§ **Required action**
Every line below is to be quoted exactly, with nothing added or dropped.

Stored data entries
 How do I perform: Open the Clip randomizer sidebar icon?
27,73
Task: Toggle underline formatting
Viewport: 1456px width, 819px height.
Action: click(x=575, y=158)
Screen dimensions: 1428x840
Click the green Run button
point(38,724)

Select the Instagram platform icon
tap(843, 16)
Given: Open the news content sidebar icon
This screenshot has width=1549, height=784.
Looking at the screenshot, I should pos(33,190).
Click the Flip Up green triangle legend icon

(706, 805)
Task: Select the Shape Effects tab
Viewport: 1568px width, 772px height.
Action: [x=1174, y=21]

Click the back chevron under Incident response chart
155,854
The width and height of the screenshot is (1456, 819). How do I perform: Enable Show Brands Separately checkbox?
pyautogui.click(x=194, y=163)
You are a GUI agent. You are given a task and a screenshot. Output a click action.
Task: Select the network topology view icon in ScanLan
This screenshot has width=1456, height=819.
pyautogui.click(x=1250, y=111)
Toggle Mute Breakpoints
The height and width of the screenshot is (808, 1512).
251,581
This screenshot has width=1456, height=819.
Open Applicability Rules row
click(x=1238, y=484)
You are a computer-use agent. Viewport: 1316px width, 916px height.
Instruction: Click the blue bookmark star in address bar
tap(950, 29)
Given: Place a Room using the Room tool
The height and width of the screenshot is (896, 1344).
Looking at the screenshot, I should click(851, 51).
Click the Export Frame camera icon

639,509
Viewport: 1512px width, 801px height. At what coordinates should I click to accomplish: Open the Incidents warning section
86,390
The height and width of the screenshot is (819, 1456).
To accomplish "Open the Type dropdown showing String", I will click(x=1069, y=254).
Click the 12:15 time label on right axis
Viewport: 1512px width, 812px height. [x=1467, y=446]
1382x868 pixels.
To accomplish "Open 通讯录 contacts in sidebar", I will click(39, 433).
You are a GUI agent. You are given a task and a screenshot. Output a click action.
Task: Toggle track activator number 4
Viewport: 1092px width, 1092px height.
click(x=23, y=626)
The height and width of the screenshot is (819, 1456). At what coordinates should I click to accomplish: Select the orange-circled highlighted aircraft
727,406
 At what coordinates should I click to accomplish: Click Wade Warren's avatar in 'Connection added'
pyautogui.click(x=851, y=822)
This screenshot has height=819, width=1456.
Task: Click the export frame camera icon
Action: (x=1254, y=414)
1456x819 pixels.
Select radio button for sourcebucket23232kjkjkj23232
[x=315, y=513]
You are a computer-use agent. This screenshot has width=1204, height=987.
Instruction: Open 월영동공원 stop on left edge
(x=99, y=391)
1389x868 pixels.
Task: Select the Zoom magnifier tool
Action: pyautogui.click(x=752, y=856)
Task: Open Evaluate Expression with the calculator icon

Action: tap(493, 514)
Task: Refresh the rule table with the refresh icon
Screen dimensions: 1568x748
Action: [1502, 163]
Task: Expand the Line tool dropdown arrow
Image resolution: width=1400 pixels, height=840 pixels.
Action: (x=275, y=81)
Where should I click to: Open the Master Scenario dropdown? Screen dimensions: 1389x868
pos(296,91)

§ **Finished exercise**
 How do I perform: Open the Clip randomizer sidebar icon?
27,73
Task: Toggle underline formatting
Viewport: 1456px width, 819px height.
Action: click(x=575, y=158)
Screen dimensions: 1428x840
Click the green Run button
point(38,724)

Select the Instagram platform icon
tap(843, 16)
Given: Open the news content sidebar icon
This screenshot has width=1549, height=784.
Looking at the screenshot, I should pos(33,190).
Click the Flip Up green triangle legend icon

(706, 805)
Task: Select the Shape Effects tab
Viewport: 1568px width, 772px height.
Action: [x=1174, y=21]

Click the back chevron under Incident response chart
155,854
The width and height of the screenshot is (1456, 819). How do I perform: Enable Show Brands Separately checkbox?
pyautogui.click(x=194, y=163)
You are a GUI agent. You are given a task and a screenshot. Output a click action.
Task: Select the network topology view icon in ScanLan
This screenshot has width=1456, height=819.
pyautogui.click(x=1250, y=111)
Toggle Mute Breakpoints
The height and width of the screenshot is (808, 1512).
251,581
This screenshot has width=1456, height=819.
Open Applicability Rules row
click(x=1238, y=484)
You are a computer-use agent. Viewport: 1316px width, 916px height.
Instruction: Click the blue bookmark star in address bar
tap(950, 29)
Given: Place a Room using the Room tool
The height and width of the screenshot is (896, 1344).
Looking at the screenshot, I should click(851, 51).
Click the Export Frame camera icon

639,509
Viewport: 1512px width, 801px height. At what coordinates should I click to accomplish: Open the Incidents warning section
86,390
The height and width of the screenshot is (819, 1456).
To accomplish "Open the Type dropdown showing String", I will click(x=1069, y=254).
Click the 12:15 time label on right axis
Viewport: 1512px width, 812px height. [x=1467, y=446]
1382x868 pixels.
To accomplish "Open 通讯录 contacts in sidebar", I will click(39, 433).
You are a GUI agent. You are given a task and a screenshot. Output a click action.
Task: Toggle track activator number 4
Viewport: 1092px width, 1092px height.
click(x=23, y=626)
The height and width of the screenshot is (819, 1456). At what coordinates should I click to accomplish: Select the orange-circled highlighted aircraft
727,406
 At what coordinates should I click to accomplish: Click Wade Warren's avatar in 'Connection added'
pyautogui.click(x=851, y=822)
This screenshot has height=819, width=1456.
Task: Click the export frame camera icon
Action: (x=1254, y=414)
1456x819 pixels.
Select radio button for sourcebucket23232kjkjkj23232
[x=315, y=513]
You are a computer-use agent. This screenshot has width=1204, height=987.
Instruction: Open 월영동공원 stop on left edge
(x=99, y=391)
1389x868 pixels.
Task: Select the Zoom magnifier tool
Action: pyautogui.click(x=752, y=856)
Task: Open Evaluate Expression with the calculator icon

Action: tap(493, 514)
Task: Refresh the rule table with the refresh icon
Screen dimensions: 1568x748
Action: [1502, 163]
Task: Expand the Line tool dropdown arrow
Image resolution: width=1400 pixels, height=840 pixels.
Action: (x=275, y=81)
Where should I click to: Open the Master Scenario dropdown? Screen dimensions: 1389x868
pos(296,91)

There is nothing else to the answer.